We use the files .trace output by diffsel.
library(coda)
setwd("/home/boussau/Data/Convergenomix/outputPhilTrans/outdir_real_data/besnard2009/cyp_coding/Detection_tools")
d1<-read.table("diffsel/raw_results/myrun.trace", h=T, comment.char="&")[,1:7]
d2<-read.table("diffsel_bis/raw_results/myrun.trace", h=T, comment.char="&")[,1:7]
a<-autocorr.plot(d1, auto.layout = F)
### d2
a<-autocorr.plot(d2, auto.layout = F)
Autocorrelation is low in both chains, and similar.

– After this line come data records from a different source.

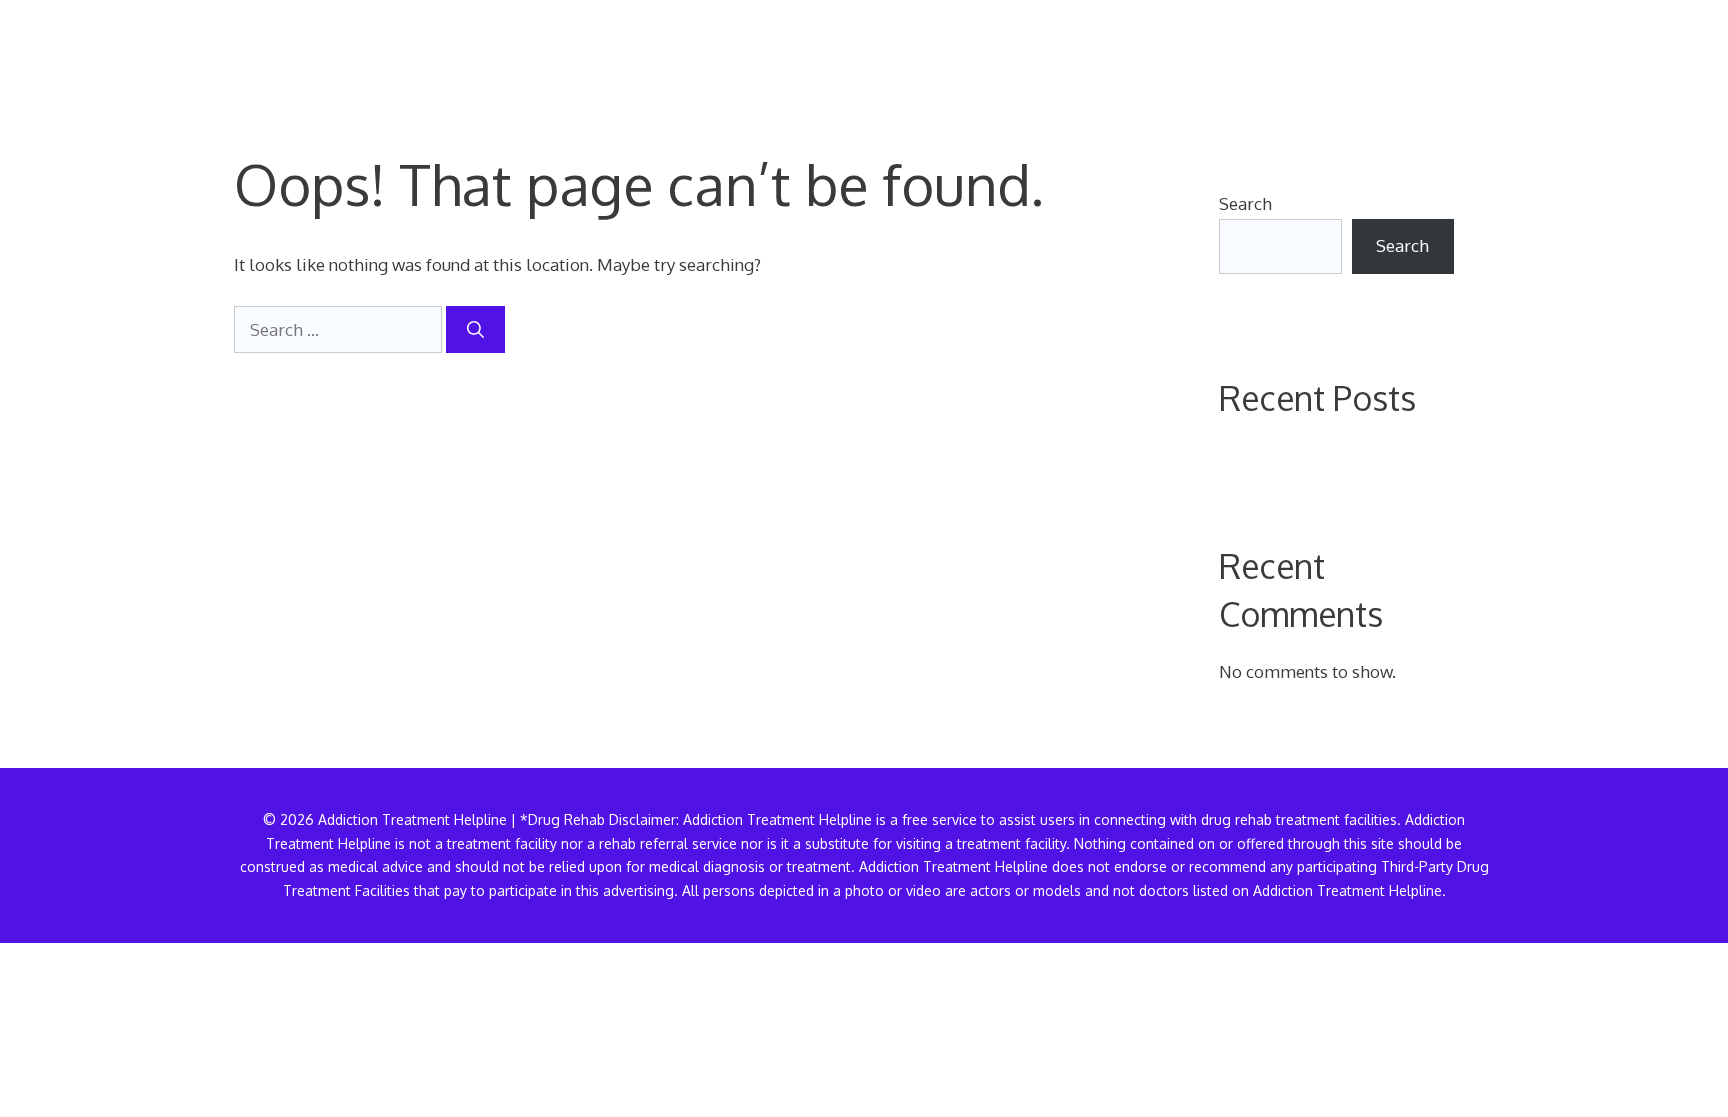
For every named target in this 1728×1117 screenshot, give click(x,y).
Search (1245, 203)
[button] (1462, 55)
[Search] (475, 330)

d1ess <- apply(d1, 2, effectiveSize)
d2ess <- apply(d2, 2, effectiveSize)
ess<-cbind(d1ess, d2ess)
plot(ess[,1], ess[,2], xlab="ESS of chain 1", ylab="ESS of chain 2")
abline(a=0, b=1)
We have an ESS of more than 500 for all variables, but the correlation is not perfect.
for (i in 1:length(d1[1,])) {
plot(d1[,1], t="l", ylab=colnames(d1)[i])
lines(d2[,1], col="red")
}
Convergence seems to have been reached, and 200 looks like a reasonable choice for discarding a burnin.
md1 <- mcmc(d1)
md2 <- mcmc(d2)
twoChains <- mcmc.list(md1, md2)
gelman.diag(twoChains)
## Potential scale reduction factors:
##
## Point est. Upper C.I.
## X.logprior 1.00 1.00
## lnL 1.01 1.04
## length 1.00 1.01
## globent 1.01 1.04
## selvar1 1.00 1.00
## statent 1.01 1.03
## rrent 1.00 1.00
##
## Multivariate psrf
##
## 1.01
The values are all close to 1, convergence seems to have been reached.
We require that estimation of the 0.025 quantile should be precise at the 1% level.
raftery.diag(twoChains, r=0.01)
## [[1]]
##
## Quantile (q) = 0.025
## Accuracy (r) = +/- 0.01
## Probability (s) = 0.95
##
## Burn-in Total Lower bound Dependence
## (M) (N) (Nmin) factor (I)
## X.logprior 2 966 937 1.03
## lnL 5 1523 937 1.63
## length 4 1257 937 1.34
## globent 3 1112 937 1.19
## selvar1 3 1026 937 1.09
## statent 3 1134 937 1.21
## rrent 3 1047 937 1.12
##
##
## [[2]]
##
## Quantile (q) = 0.025
## Accuracy (r) = +/- 0.01
## Probability (s) = 0.95
##
## Burn-in Total Lower bound Dependence
## (M) (N) (Nmin) factor (I)
## X.logprior 3 1047 937 1.120
## lnL 4 1334 937 1.420
## length 2 984 937 1.050
## globent 4 1206 937 1.290
## selvar1 2 925 937 0.987
## statent 2 983 937 1.050
## rrent 3 1026 937 1.090
2000 iterations seems to be enough for all variables in the trace, and the burnin suggested by this measure is always very small.